Independência de Brasília ou morte 🧵
“Viveram pouco para morrer bem
Morreram jovens para viver sempre.”
Este verso encontra-se na base do Obelisco do Parque do Ibirapuera, o maior monumento de São Paulo, construído em homenagem à Revolução de 9 de julho de 1932. Ele é um mausoléu onde estão os restos mortais dos estudantes Martins, Miragaia, Dráusio e Camargo — o MMDC — e de mais 713 combatentes que morreram durante os conflitos. Mas o monumento não é grande o suficiente, pois junto com estes homens, morreu o espírito de liberdade de todas as gerações posteriores: o poder de um governo central nunca mais foi enfrentado.
Um dos objetivos dos revolucionários era a proclamação de uma nova Constituição para o Brasil, que devolvesse ao estado de São Paulo poderes usurpados pela ditadura de Getúlio Vargas — por isso ela também é chamada de Revolução Constitucionalista. Mas entre os líderes do movimento havia os separatistas, lutando pela independência total de São Paulo.
O separatismo, que sempre foi muito forte por toda a história de São Paulo, foi representado durante a Revolução de 1932 por escritores como Mario de Andrade, que declarou que naquele momento “faria tudo, daria tudo para São Paulo se separar do Brasil”, e Monteiro Lobato, que afirmou que o constitucionalismo era apenas um disfarce para o separatismo:
Após a vitória de São Paulo, na campanha ora empenhada, se faz mister que seus dirigentes não se deixem embalar pelas ideias sentimentais de brasilidade, irmandade e outras sonoridades.[…] Ou São Paulo desarma a União e arma-se a si próprio, de modo a dirigir doravante a política nacional a seu talento e em seu proveito, ou separa-se.[…] Trata-se de uma guerra de independência disfarçada em guerra constitucionalista.

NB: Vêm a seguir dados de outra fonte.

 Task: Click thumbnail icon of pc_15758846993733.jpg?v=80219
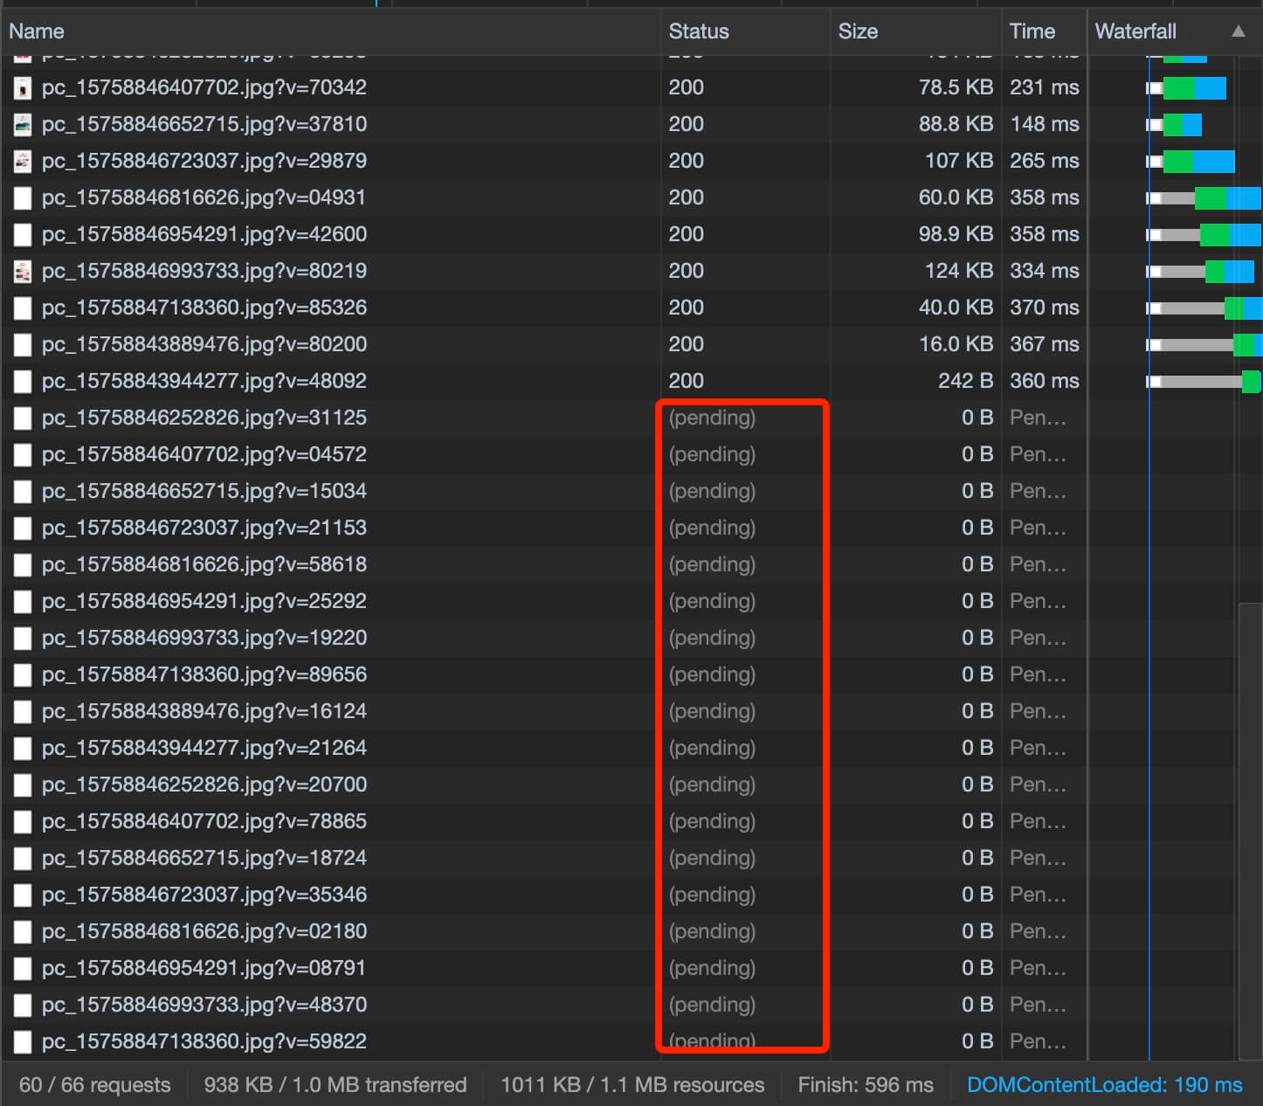point(23,271)
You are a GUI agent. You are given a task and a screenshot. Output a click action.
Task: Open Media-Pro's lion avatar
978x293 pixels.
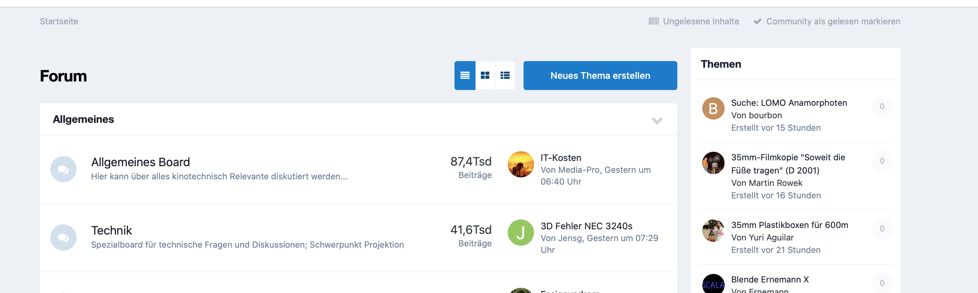[521, 164]
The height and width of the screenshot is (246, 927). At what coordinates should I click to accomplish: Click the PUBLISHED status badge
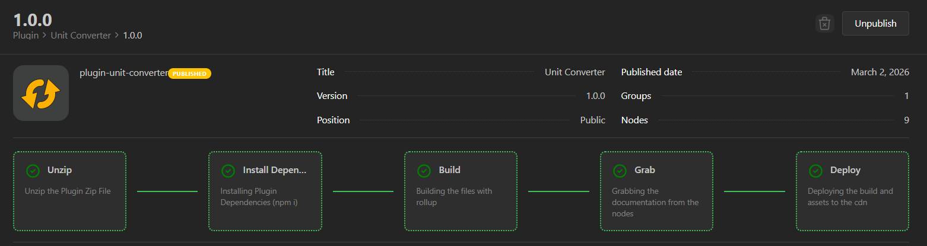[190, 74]
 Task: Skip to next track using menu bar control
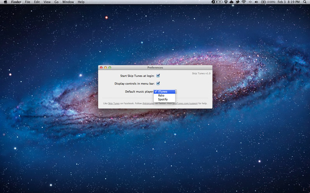pyautogui.click(x=220, y=2)
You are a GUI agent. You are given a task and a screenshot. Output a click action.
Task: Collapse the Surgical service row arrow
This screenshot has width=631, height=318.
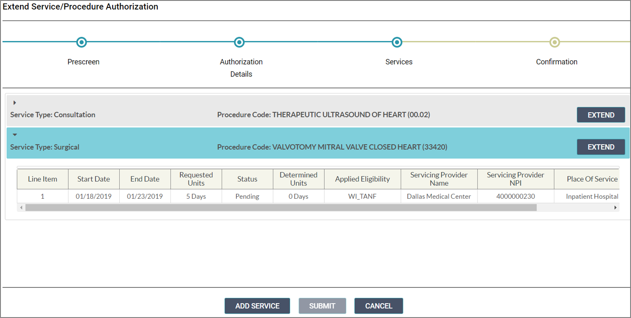click(x=14, y=135)
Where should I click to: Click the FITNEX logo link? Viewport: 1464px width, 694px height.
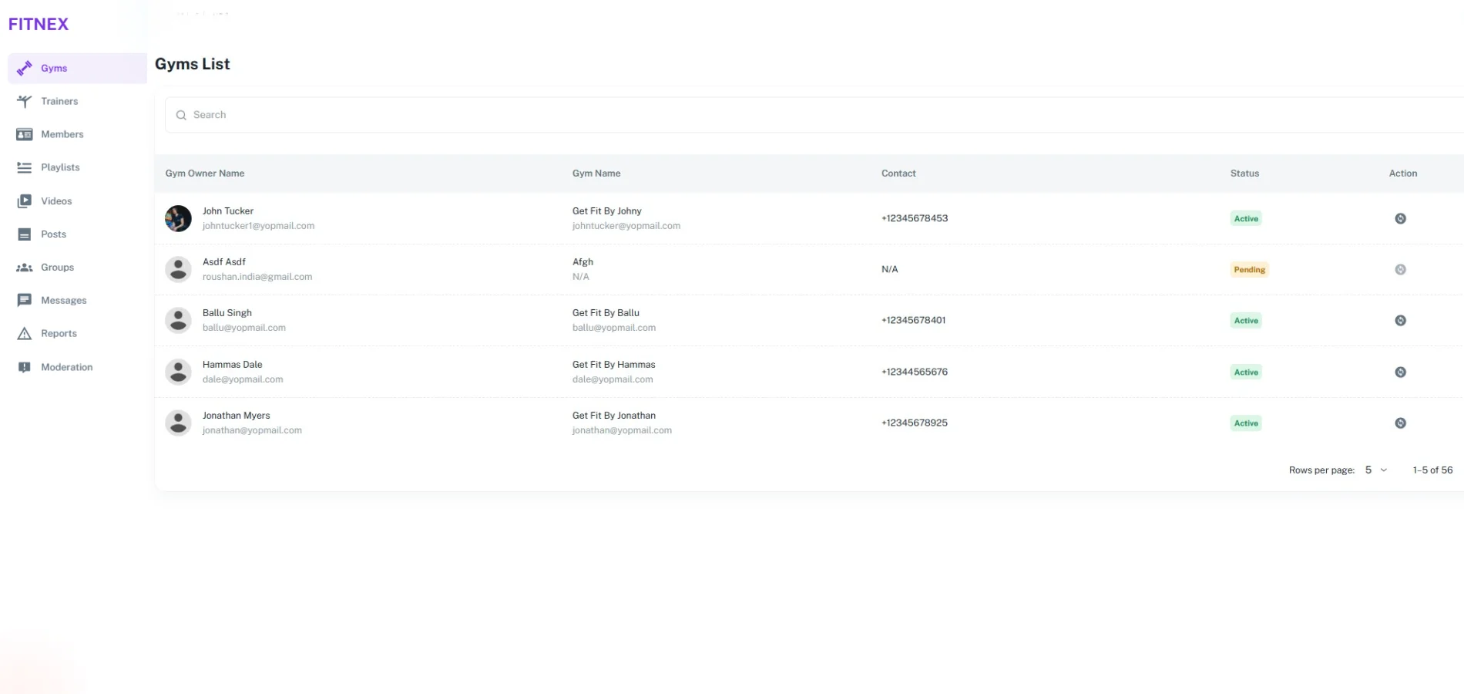click(39, 24)
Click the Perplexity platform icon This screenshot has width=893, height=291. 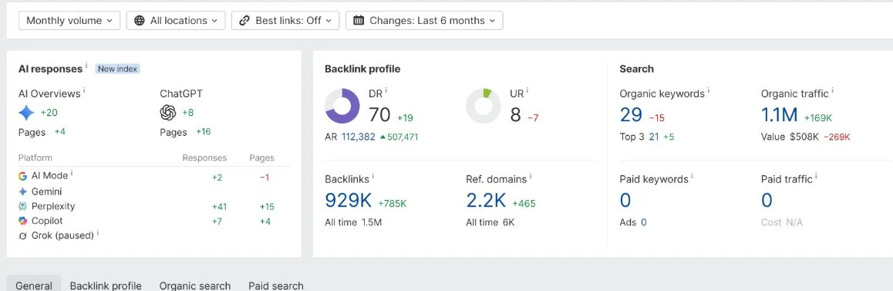pyautogui.click(x=23, y=206)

De fato, a história de São Paulo é repleta de levantes por mais autonomia, o primeiro deles ocorrendo em 1641, quando o fazendeiro Amador Bueno foi aclamado Rei de São Paulo, que pretendia se tornar independente da Coroa Portuguesa. Os motivos dos separatistas podiam não ser os mais nobres[1], mas a causa separatista é sempre bem vinda, e o proeminente historiador inglês Robert Southey (1774 – 1843) chegou a declarar que “se a aclamação (separação) tivesse ocorrido, os paulistas seriam o povo mais formidável das Américas.”